May 31, 2023
Millions of children and teenagers in the U.S. are experiencing obesity, leaving them at a higher risk of developing adverse health issues as they age. A new study suggests that bariatric surgery has become a more common treatment as families grapple with how to mitigate the health dangers associated with the disease.
The number of adolescents ages 10–19 who underwent metabolic or bariatric weight loss surgery increased by about 19% in 2021 from the previous year, according to a study published in the Journal of the American Medical Association on Tuesday. The number of weight loss surgeries among adolescents has risen substantially since 2016, increasing over the first two years of the pandemic even as surgeries among adults declined.
Severe obesity is the fastest-growing category of childhood obesity in the United States, the study found. The severe obesity rate climbed from 5.6% in 2015 to 6.5% in 2016, impacting 4.8 million kids and teens. The chronic disease is more prevalent among Black and Hispanic youth, researchers found.
Lifestyle changes alone are often not enough to reduce the health risks associated with obesity. For that reason, many people turn to bariatric surgery, which alters parts of the stomach and intestines that impact how the body absorbs food, often leading to changes in food intake and making people feel less hungry.
"The data shows us that adolescents and their families are indeed interested in pursuing surgery as a treatment option if they are given access and a good candidate," Sarah Messiah, co-author of the study and a pediatric obesity researcher at UTHealth Houston School of Public Health, told CNN. "Many studies show that cardio-metabolic disease risk factors track strongly from childhood to adulthood."
While bariatric surgery is an option for children and teenagers who are experiencing severe obesity, intense behavioral and lifestyle changes should be the first treatment approach, according to guidelines issued by the American Academy of Pediatrics earlier this year.
The guidelines, which are meant to aid physicians in exploring treatment options for obesity, focus heavily on nutrition support and behavioral therapy. The first treatment approach for children ages 6 and older involves working with health care providers to adopt lifestyle changes.
Since obesity is a chronic disease, treatment is most effective when patients receive at least 26 hours of face-to-face counseling during the year, though this may pose difficulties for some families, particularly those without reliable access to health care, nutritious foods and transportation.
Experts recommend that children and adolescents with severe obesity, particularly those already experiencing health issues related to their weight, be evaluated for bariatric surgery. Candidates are often screened for physical maturity, lack of correctable causes of obesity, emotional stability and failed attempts at losing weight through lifestyle interventions, according to Mayo Clinic.

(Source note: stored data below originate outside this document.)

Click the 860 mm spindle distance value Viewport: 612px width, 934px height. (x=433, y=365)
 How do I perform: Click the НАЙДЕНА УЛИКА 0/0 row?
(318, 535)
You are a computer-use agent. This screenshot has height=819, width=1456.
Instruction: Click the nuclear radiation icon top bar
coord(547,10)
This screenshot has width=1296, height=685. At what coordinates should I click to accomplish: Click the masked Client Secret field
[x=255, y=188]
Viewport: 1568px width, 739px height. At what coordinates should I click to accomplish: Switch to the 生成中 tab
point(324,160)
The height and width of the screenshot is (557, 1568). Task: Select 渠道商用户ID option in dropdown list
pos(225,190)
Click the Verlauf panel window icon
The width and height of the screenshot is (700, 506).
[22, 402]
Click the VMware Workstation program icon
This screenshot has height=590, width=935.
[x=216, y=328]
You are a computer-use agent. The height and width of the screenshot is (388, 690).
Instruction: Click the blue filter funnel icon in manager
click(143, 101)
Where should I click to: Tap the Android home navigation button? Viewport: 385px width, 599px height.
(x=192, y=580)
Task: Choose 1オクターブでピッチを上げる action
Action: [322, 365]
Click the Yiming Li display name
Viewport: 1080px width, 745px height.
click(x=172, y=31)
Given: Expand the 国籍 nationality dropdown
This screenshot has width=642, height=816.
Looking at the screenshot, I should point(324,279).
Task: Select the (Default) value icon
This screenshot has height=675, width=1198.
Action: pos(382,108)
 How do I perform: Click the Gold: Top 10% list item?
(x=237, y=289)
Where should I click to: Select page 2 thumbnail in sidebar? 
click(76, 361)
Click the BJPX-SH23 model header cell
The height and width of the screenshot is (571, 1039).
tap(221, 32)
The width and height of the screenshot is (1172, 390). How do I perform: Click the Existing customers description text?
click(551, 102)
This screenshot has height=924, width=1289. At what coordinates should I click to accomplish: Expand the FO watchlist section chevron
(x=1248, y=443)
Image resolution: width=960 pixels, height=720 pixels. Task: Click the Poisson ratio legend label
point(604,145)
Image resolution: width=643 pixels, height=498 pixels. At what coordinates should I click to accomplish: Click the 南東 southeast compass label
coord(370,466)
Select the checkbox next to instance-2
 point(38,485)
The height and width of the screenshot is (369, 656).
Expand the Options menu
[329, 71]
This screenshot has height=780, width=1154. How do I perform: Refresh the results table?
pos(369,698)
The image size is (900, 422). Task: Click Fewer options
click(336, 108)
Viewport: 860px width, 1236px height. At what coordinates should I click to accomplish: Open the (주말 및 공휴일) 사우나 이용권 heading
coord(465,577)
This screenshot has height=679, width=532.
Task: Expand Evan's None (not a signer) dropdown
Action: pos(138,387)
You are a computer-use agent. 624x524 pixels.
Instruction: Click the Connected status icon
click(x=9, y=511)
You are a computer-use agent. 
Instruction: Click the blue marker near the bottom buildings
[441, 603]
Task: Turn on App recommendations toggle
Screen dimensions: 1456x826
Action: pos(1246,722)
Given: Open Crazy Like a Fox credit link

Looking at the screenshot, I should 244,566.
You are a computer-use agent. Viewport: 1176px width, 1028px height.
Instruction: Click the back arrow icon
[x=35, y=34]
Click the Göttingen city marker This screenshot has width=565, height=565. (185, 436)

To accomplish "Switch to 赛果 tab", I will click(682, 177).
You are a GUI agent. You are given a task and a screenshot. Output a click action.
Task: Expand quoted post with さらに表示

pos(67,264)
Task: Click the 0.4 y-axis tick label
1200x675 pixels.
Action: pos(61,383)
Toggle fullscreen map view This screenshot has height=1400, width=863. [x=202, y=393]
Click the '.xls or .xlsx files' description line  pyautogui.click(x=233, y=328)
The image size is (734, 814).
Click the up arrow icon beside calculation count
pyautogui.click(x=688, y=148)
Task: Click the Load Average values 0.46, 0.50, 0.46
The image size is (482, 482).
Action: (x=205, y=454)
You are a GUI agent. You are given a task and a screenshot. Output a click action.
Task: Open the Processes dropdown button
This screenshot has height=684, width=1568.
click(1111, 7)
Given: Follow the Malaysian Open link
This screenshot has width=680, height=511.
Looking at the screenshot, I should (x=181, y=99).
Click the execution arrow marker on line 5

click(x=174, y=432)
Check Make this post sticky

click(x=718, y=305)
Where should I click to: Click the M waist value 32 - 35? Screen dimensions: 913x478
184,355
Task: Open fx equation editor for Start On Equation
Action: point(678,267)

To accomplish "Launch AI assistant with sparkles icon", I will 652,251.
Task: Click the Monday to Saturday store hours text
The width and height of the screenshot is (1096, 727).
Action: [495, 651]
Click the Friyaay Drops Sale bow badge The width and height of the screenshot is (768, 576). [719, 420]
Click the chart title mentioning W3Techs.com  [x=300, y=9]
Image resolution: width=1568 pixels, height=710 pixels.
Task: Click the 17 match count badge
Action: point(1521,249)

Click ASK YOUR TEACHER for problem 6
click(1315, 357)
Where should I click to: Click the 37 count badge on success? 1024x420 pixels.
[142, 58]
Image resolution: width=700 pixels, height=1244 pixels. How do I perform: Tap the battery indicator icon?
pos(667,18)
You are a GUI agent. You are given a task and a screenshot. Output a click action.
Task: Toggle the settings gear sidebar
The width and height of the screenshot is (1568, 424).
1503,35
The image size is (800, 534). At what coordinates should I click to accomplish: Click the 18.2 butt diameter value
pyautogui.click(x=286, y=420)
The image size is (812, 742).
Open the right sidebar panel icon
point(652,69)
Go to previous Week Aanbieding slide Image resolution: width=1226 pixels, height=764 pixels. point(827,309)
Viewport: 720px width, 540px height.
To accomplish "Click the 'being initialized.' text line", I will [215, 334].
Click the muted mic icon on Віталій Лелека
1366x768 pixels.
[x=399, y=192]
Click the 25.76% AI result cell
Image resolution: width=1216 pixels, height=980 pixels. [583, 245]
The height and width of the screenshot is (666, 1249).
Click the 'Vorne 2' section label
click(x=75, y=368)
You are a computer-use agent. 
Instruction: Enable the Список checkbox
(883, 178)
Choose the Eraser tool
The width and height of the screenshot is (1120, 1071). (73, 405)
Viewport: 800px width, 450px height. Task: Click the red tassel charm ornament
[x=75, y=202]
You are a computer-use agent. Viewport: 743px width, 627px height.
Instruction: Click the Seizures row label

Bariatric surgery in kids and teens has been linked to a reduced risk of heart disease, improvement or remission of type 2 diabetes, resolution of sleep apnea, lower risk of developing fatty liver disease and quality-of-life improvements, according to UCLA Health. For some adolescents, bariatric surgery can lead to improvements in self esteem, depression and anxiety, particularly as it relates to social pressures.
A 2019 study from the AAP found that kids and teens who underwent bariatric surgery lost – and kept off – an average of 30% of their weight over a five-year period, reducing the risk of developing weight-related illnesses like high blood pressure and elevated cholesterol.
The new AAP guidelines were met with some backlash from health care providers and social organizations, with some lambasting the health experts for recommending medication-based and surgical treatments for children, Healthline reported.
Critics say the guidelines could fuel eating disorders and contribute to weight stigma. Some have criticized the AAP for recommending bariatric surgery and anti-obesity medications for kids and teens without any long-term data for how those treatments impact them as they age, USA Today reported.
"Weight is a sensitive topic for most of us, and children and teens are especially aware of the harsh and unfair stigma that comes with being affected by it," Dr. Sarah Hampl, lead author of the AAP guidelines, said in January. "Research tells us that we need to take a close look at families — where they live, their access to nutritious food, health care and opportunities for physical activity — as well as other factors that are associated with health, quality-of-life outcomes and risks."
As with all surgical interventions, bariatric surgery is not for everyone. Since bariatric surgery reduces the size of the stomach, patients may struggle to eat and digest food, develop nutrient deficiencies and experience unintentional weight gain as they recover from surgery, according to the Columbia University Irving Medical Center.
Bariatric surgery is not recommended for children and adolescents who have had untreated or poorly controlled substance use issues, have eating disorders or who are pregnant, according to Harvard Medical School.